Analysis: Why did it take Israel three days to return to Gaza’s boundary?
The Israeli army took more time than expected to clear the area that Hamas took in its surprise dawn raid.
Israel has announced that on Tuesday its forces retook the territory up to the boundary of the Gaza Strip.
Hamas fighters on the ground did not offer any significant opposition to the deployment of the Israeli army, but they almost certainly never intended to resist the return of Israeli soldiers.
Indeed, the primary military purpose of Hamas’s operation on Saturday seems to have been to demonstrate, to Israelis, Arabs and the world, its capability to attack multiple locations across the frontier of Gaza and take over significant territory in a series of coordinated lightning strikes.
Hamas achieved this goal swiftly and efficiently by the skilful use of surprise and tactical innovation and in doing so achieved a secondary military goal of testing the Israeli army’s tactics and equipment, also with unprecedented success.
A step too far?
Gory scenes from a number of military and civilian locations that Hamas took by surprise within hours of the start of the dawn operation are a strong indication that the operation did not have purely military goals.
Taking enemy combatants and using prisoners of war as bargaining chips for future negotiations is a military practice as old as human conflict itself. But the Hamas fighters embarked on a rampage unprecedented even in previous Israeli-Palestinian confrontations, spreading fear through what was widely reported as the indiscriminate murder of hundreds of civilians and captives.

Provided material –
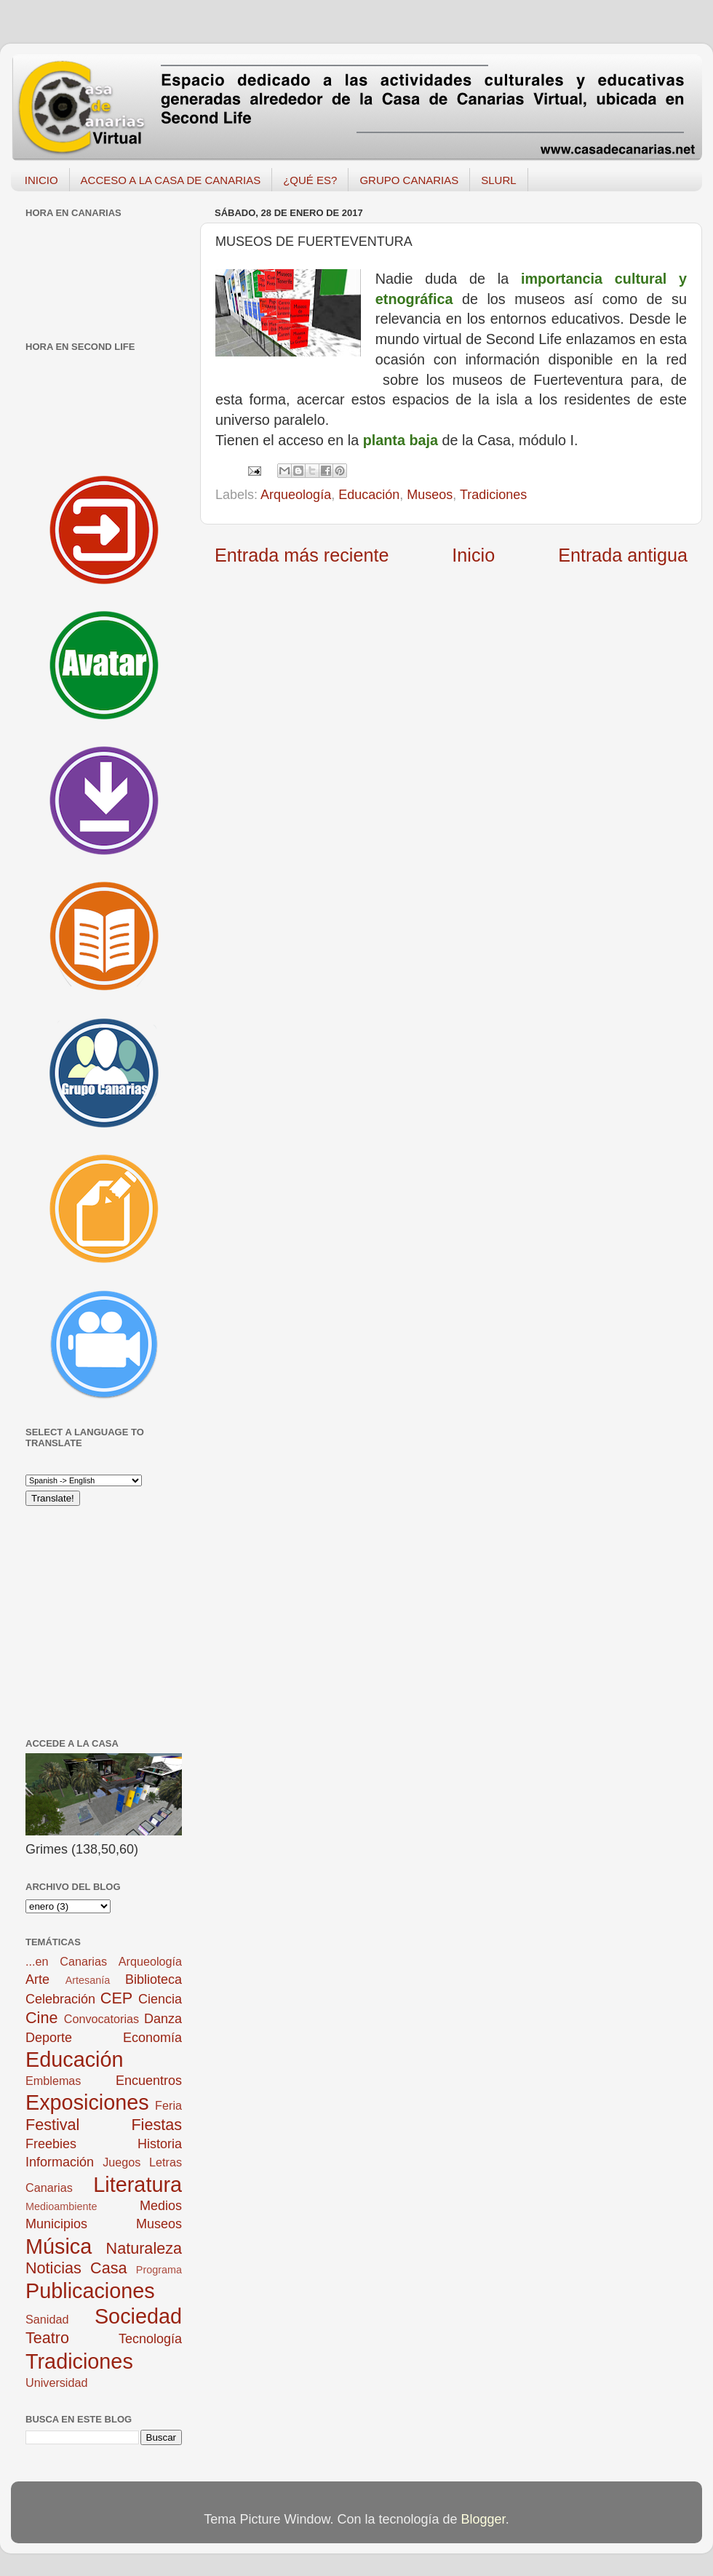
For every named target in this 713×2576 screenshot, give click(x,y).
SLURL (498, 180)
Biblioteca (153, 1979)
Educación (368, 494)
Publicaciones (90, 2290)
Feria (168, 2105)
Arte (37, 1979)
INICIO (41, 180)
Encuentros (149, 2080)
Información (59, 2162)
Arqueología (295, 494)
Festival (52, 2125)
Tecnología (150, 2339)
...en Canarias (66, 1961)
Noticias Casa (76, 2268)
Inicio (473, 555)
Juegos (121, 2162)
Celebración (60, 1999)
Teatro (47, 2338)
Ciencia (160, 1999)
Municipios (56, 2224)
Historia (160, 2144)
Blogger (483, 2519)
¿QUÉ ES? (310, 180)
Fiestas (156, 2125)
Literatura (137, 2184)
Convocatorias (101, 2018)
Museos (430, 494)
---
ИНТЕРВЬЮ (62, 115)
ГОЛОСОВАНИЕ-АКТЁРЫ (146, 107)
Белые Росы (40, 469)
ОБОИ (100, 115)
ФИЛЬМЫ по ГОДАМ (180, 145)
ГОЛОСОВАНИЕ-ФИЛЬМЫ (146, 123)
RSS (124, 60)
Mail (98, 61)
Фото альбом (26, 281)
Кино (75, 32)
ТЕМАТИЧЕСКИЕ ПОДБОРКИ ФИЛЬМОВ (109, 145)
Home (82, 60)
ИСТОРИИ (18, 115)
--
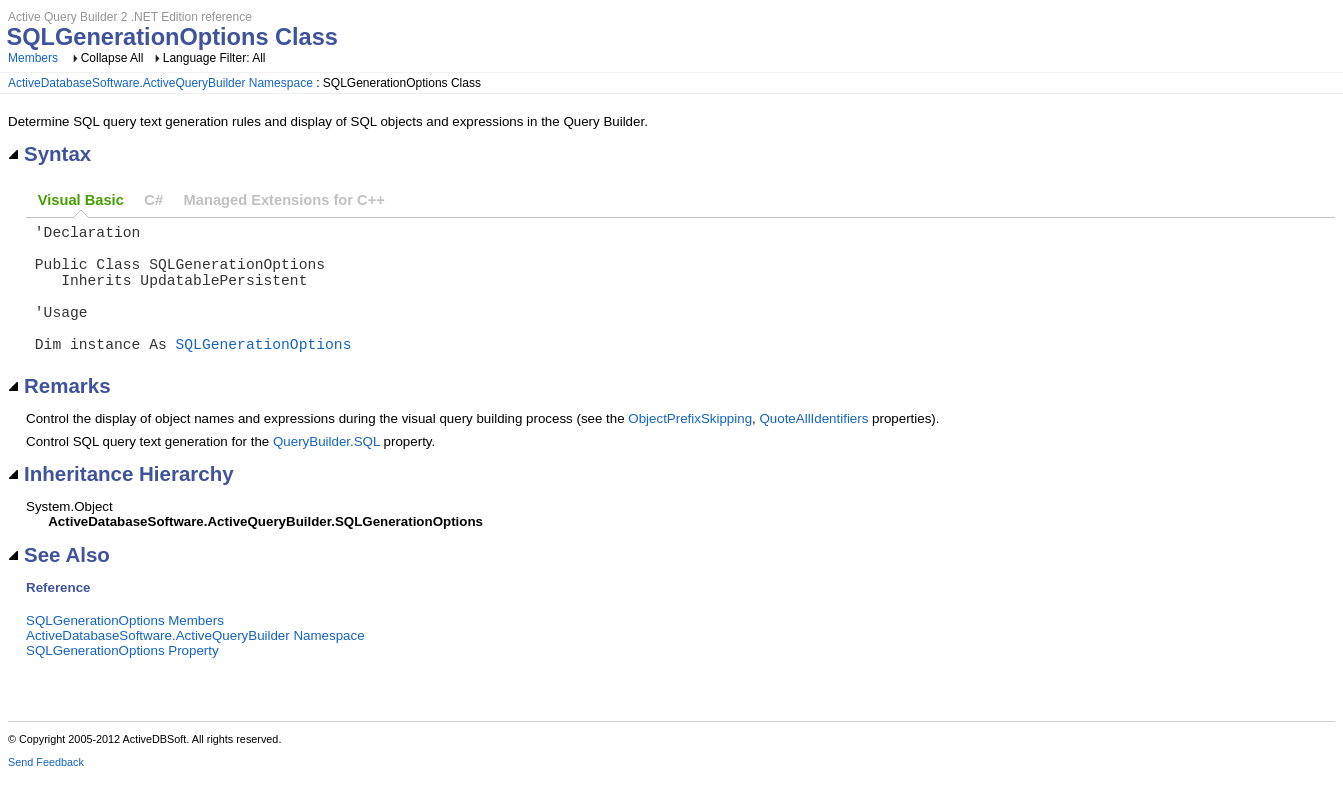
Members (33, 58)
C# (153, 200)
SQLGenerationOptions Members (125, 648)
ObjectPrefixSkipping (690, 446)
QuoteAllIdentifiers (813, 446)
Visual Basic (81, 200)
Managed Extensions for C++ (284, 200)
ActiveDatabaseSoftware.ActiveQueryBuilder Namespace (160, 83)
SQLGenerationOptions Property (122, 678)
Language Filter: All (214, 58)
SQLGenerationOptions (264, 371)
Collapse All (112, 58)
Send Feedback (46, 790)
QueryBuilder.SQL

Written tasks –
[1] Answer these questions from the Gaza analysis.
(a) On which day did Israel announce its forces retook the territory up to the Gaza Strip boundary?
(b) On which day did Hamas carry out its operation?
(c) What practice does the analysis call as old as human conflict itself?
[2] Reproduce the passage of the Gaza analysis starting at "Analysis: Why did" and ending at "of Israeli soldiers.".
[3] Write the next part of the Gaza analysis, picking up after its final sentence.
The items have no connection to the Gaza analysis.

Response list –
[1]
(a) Tuesday
(b) Saturday
(c) Taking enemy combatants and using prisoners of war as bargaining chips for future negotiations

[2]
Analysis: Why did it take Israel three days to return to Gaza’s boundary?
The Israeli army took more time than expected to clear the area that Hamas took in its surprise dawn raid.
Israel has announced that on Tuesday its forces retook the territory up to the boundary of the Gaza Strip.
Hamas fighters on the ground did not offer any significant opposition to the deployment of the Israeli army, but they almost certainly never intended to resist the return of Israeli soldiers.

[3]
Finally, they took back into the Gaza Strip a yet unknown number of prisoners and hostages, believed to be over 100, including foreign nationals.
Caught unawares, the Israeli military responded quickly, predictably, and in the easiest way, by aerial bombing targets inside Gaza. What they hit and on what logic is a subject for future in-depth analysis, but it is safe to assume that the real aim of the bombing was to demonstrate force, show the shocked Israelis that their army was not knocked out, that it was hitting back.
The unprecedented degree of strategic surprise and deception achieved by the Palestinian side indicates careful planning, so it is unlikely that Hamas was caught unprepared by the expected Israeli bombing. Most military hardware was probably moved and hidden well before the knee-jerk Israeli air attacks.
The profound humiliation that Israeli intelligence and military suffered on Saturday resonated deeply and painfully within the country’s defence establishment. Operational earthquakes of such magnitude, rare in modern combat, send shockwaves wide and deep.
A slower-than-expected pace
A side that gets punched so hard must activate its worst-case scenarios. Following such a drastic failure to predict an attack and prepare for it, the Israeli military and secret services must have had to account for the possibility of having suffered a deep security breach and assume that their operational plans had been compromised.
Headquarters of every force in the world prepare in peacetime by conducting war games, brainstorming sessions, simulations and exercises to predict all possible variants of their enemies’ actions and find the best and most efficient ways of countering them.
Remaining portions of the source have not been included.